Of these externalities, the environmental ones are intrinsic to all usage, while some companies will not have a direct impact in the social space. To what extent a company choses to weight these concerns is for them to evaluate, and may depend on their social position and the nature of their audience and users. But they should do so consciously, recognizing that these are not neutral technologies, and besides being internal ethical considerations, be aware that this may affect public perceptions of them.

Sources of information

The current AI boom is often referred to as a “hype bubble”. Whether or not you agree with the analysis of it being a bubble, it is undeniable that hype is prevalent, and finding accurate and timely information is non-trivial. A balanced view of the industry and technologies will require attention to independent and academic sources, including those whose results may seem critical of the industry.

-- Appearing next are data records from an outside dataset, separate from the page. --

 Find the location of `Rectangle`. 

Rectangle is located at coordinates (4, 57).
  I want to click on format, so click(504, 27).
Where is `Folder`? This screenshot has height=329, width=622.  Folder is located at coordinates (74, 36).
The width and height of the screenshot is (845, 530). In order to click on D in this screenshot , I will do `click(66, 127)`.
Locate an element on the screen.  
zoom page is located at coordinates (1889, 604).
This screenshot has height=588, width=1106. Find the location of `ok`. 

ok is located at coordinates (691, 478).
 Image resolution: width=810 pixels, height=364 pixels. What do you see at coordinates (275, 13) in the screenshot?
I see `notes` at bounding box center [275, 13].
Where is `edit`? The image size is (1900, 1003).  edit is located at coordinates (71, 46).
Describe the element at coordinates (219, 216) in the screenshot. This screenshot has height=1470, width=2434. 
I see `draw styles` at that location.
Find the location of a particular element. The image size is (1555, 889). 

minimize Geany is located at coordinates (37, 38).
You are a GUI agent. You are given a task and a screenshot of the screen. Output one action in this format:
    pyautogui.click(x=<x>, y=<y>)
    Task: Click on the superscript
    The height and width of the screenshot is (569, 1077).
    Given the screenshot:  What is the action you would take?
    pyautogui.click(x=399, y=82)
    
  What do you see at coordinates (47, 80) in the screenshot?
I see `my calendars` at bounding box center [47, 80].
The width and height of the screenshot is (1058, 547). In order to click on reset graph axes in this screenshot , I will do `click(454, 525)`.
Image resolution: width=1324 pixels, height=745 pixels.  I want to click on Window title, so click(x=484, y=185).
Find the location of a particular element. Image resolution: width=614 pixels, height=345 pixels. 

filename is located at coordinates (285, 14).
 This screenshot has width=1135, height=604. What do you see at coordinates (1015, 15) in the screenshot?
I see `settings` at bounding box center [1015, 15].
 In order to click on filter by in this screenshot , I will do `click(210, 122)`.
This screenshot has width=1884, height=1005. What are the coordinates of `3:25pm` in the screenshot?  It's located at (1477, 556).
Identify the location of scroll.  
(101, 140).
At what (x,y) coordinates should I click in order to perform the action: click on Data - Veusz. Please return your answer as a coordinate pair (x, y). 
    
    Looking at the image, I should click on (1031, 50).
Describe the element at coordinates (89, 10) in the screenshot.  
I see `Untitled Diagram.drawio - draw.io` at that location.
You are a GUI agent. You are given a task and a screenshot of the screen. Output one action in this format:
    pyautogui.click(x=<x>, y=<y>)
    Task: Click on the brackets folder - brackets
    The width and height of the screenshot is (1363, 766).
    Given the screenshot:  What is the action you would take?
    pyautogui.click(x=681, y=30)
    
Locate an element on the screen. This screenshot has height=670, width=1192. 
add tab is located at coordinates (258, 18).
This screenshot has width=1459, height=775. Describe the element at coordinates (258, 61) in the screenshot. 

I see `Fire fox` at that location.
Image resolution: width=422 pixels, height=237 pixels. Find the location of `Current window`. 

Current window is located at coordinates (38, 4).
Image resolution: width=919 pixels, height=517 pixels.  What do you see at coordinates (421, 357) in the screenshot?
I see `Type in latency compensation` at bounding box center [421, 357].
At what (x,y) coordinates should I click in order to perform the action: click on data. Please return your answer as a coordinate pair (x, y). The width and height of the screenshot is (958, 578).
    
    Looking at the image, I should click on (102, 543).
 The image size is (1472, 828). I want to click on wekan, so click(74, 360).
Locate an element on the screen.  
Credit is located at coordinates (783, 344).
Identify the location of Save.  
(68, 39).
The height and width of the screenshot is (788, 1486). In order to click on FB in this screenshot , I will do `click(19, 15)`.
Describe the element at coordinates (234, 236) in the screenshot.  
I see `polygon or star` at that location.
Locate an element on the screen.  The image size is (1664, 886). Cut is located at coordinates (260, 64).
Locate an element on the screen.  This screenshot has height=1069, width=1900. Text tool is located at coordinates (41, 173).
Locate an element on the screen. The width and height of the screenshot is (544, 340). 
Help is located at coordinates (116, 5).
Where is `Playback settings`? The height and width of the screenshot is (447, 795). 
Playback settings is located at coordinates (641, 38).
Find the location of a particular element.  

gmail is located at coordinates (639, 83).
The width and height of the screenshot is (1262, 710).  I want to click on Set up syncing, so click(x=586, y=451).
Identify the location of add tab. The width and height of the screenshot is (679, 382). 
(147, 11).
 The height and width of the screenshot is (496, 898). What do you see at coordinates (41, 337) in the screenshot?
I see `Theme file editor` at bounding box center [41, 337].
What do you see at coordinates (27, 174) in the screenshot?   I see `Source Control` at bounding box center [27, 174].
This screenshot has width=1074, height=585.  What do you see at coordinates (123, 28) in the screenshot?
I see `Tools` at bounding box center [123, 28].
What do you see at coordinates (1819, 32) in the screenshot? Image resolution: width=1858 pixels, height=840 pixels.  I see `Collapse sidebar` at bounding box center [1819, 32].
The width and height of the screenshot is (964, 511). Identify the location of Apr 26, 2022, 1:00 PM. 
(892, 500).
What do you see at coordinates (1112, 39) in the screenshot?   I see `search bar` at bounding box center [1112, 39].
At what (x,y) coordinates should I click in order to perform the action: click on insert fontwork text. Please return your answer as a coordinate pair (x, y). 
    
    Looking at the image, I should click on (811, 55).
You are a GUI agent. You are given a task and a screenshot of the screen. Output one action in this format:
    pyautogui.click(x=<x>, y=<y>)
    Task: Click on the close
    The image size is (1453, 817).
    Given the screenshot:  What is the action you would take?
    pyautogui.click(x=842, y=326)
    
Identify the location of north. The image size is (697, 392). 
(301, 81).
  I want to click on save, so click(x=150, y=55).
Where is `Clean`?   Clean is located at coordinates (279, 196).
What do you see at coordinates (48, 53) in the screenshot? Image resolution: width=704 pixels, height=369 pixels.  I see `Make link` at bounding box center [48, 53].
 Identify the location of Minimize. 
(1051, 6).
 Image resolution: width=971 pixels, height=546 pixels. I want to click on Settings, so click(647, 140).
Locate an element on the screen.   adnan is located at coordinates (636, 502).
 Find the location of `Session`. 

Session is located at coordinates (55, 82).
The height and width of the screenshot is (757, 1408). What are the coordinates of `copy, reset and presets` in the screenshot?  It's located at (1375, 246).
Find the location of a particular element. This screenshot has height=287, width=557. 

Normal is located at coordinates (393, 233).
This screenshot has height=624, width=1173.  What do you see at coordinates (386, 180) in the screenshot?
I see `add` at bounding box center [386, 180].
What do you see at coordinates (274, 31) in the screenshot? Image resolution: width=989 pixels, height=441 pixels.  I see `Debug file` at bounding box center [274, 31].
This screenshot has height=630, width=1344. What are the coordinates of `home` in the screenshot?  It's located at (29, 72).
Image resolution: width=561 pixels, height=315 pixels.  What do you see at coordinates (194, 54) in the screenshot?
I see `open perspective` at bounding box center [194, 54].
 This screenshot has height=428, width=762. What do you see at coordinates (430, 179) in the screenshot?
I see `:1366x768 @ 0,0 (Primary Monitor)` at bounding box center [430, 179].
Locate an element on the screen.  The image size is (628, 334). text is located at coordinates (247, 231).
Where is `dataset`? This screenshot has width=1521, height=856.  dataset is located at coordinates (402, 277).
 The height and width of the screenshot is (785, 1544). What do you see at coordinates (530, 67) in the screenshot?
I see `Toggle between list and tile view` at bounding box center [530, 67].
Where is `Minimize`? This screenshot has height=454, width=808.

It’s worth addressing why it’s so important to solicit external information here, too. After all, in-house analysis or pilot programs are a recognized approach for many medium-impact tools. Here again, the unique nature of LLM tooling is the issue; LLMs can reasonably be described as “seeming machines”; their strength is in “seeming to work”, i.e. projecting confidence that is inherently unrelated to actual outcome or accuracy. This can mean that problems can be masked and not appear during initial use. Some other considerations can be found in Psychological Factors.md.

Conclusion

Ultimately (at least, without significant legal changes unlikely to occur in the US in the near future), it is down to each company to choose the level of due diligence they apply, and whether they are prepared for any consequences for failing to do so. Further, it’s down to each company to weigh the factors they consider appropriate. However, as a matter of risk management, this decision of whether, and how, to make such an assessment should be recognized and deliberate, and any assessment made should be recorded for future reference.